Now, people are calling for rape prevention education for all high school coaches. Already, more than 27,000 people have signed a petition on change.org asking the National Federation of High School Associations, which accredits coaches, to work on creating a course on sexual violence prevention for high school coaches.

“Empowering coaches, who are mentors to young men, to begin difficult and complex conversations about sexual violence could create long-lasting change in communities across the nation and lead to curbing, and even ending, sexual violence,” write those behind the petition. It was started by Connor Clancy, a football player at Colby College, in Maine, and Carmen Rios, a former campus sexual violence educator and member of the SPARK Movement. SPARK is “a girl-fueled activist movement to demand an end to the sexualization of women and girls in media” according to its website.

It’s been almost two years since the U.S. Department of Education issued guidance to schools and universities about school violence. That guidance was meant to shape schools’ reactions, even in cases of sexual assault that happened off campus.

“A single incidence of rape is sufficient to create a hostile environment...for the entire school community. That is a huge point of clarification universities and schools have often struggled with,” said Russlynn H. Ali, assistant secretary for civil rights for the U.S. Department of Education at the time.

The Steubenville case affected many in the small town, with at least one judge and the county prosecutor, among others, forced to recuse themselves because of their connections with the football team, as noted in this article. The school district added unarmed guards to all of its schools earlier this year after threats of harm were made against those involved in the case who had not been charged.
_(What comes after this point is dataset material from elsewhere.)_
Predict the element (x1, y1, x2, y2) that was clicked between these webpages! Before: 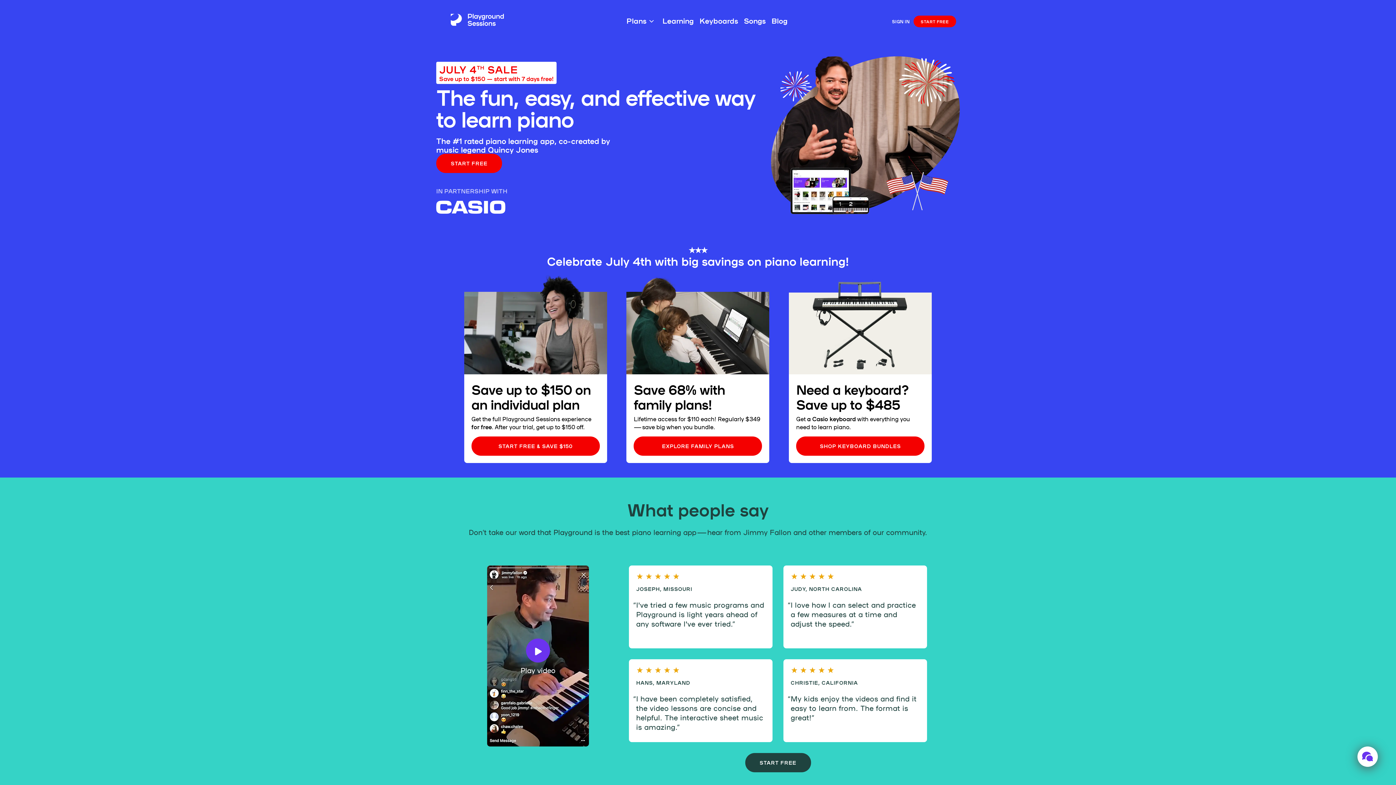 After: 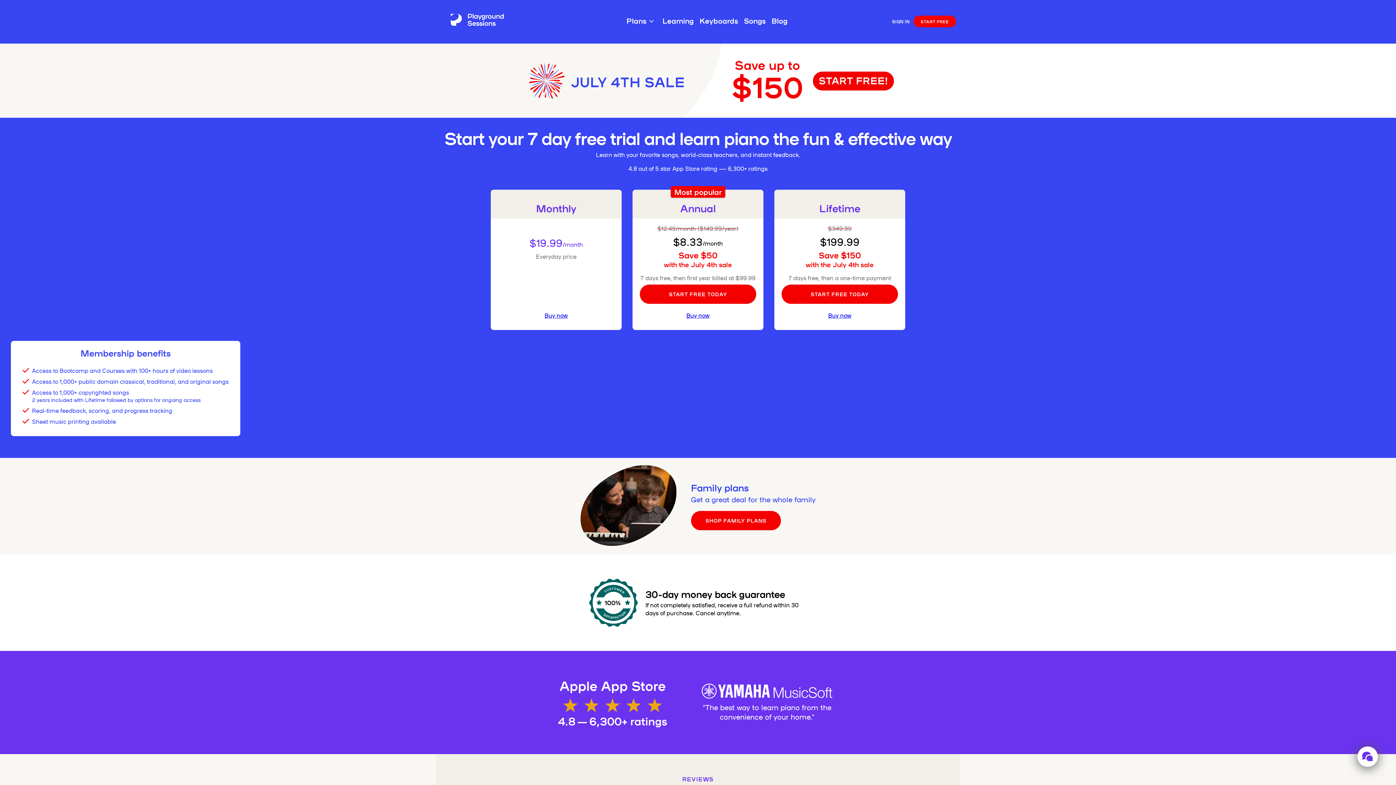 Action: label: START FREE bbox: (745, 753, 811, 772)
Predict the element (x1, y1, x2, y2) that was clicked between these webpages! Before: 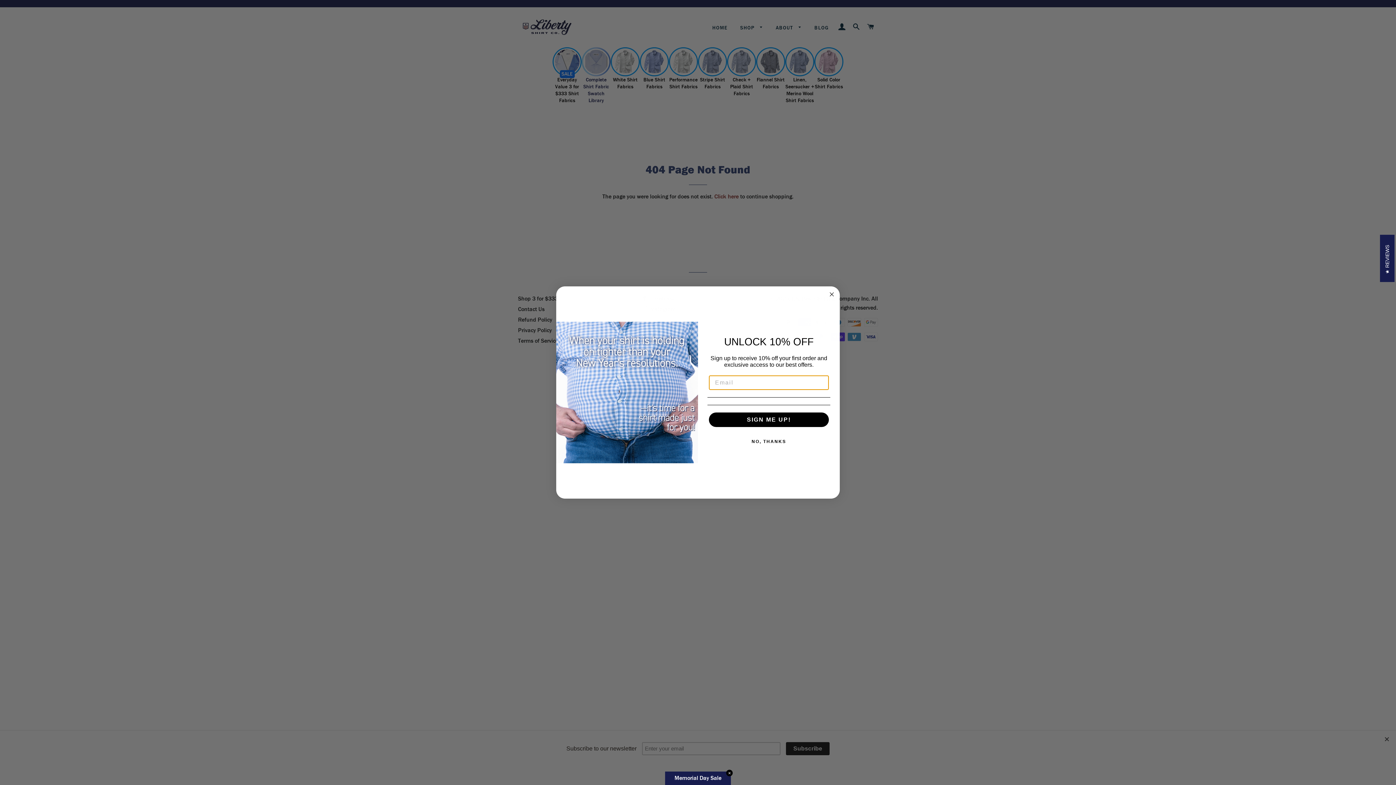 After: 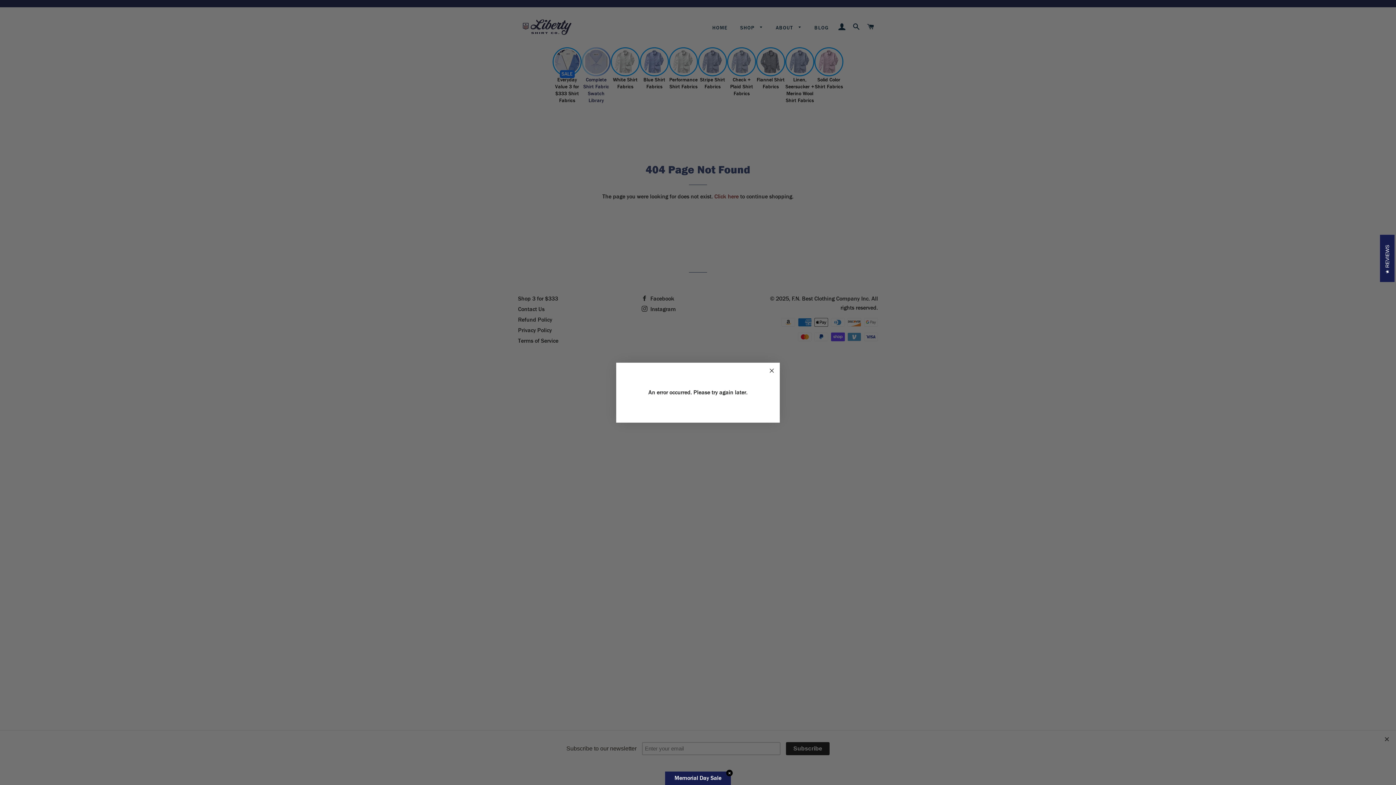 Action: bbox: (709, 412, 829, 427) label: SIGN ME UP!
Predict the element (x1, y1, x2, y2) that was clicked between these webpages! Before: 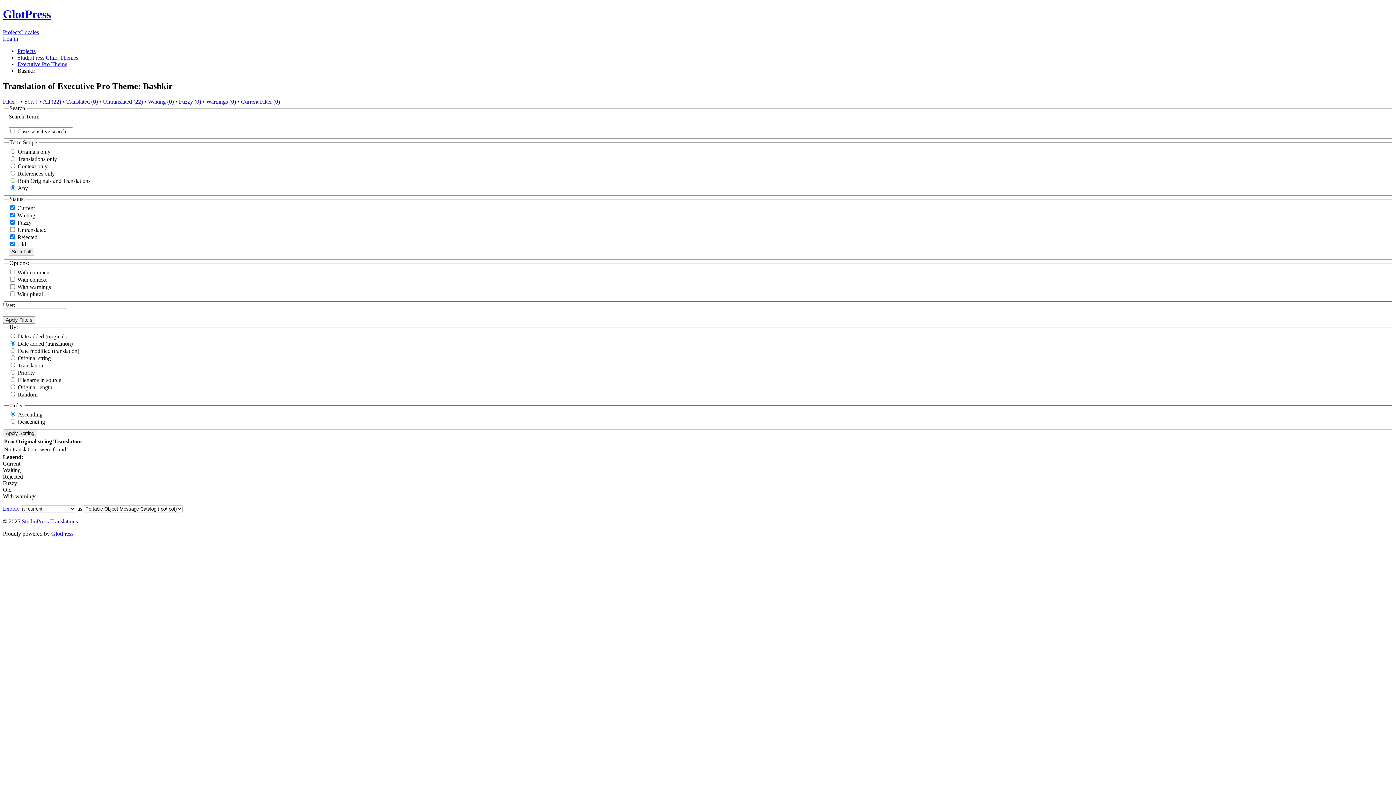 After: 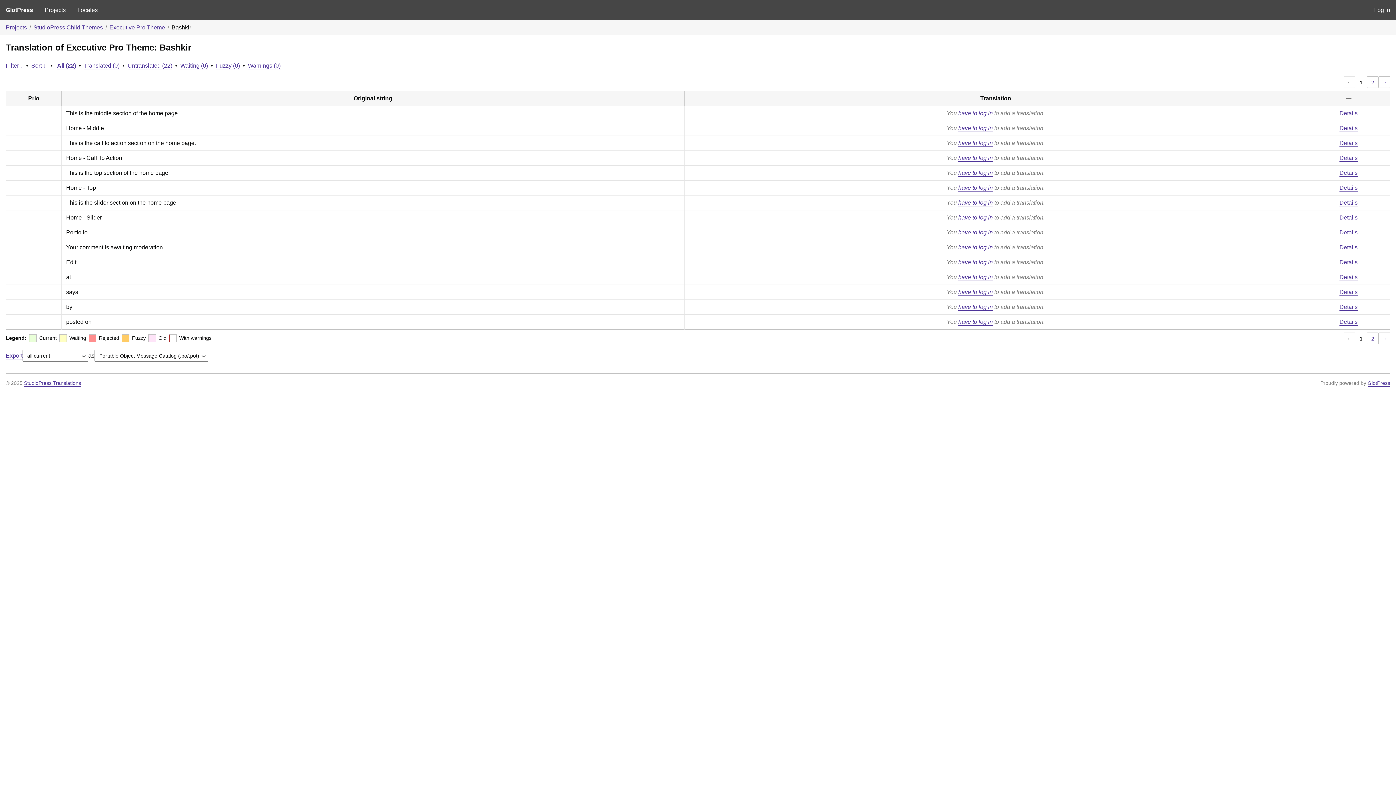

In their petition, Clancy and Rios write, “We are sick of the sports communities surrounding them blindly supporting the boys and men, seemingly terrified of disrupting their athlete-hero culture that celebrates the local ‘golden boys’ whose behavior has no consequences and ignores the voices and experiences of the girls and women they hurt. We need to change this culture that tolerates violence. We need solutions.”

A version of this news article first appeared in the Rules for Engagement blog.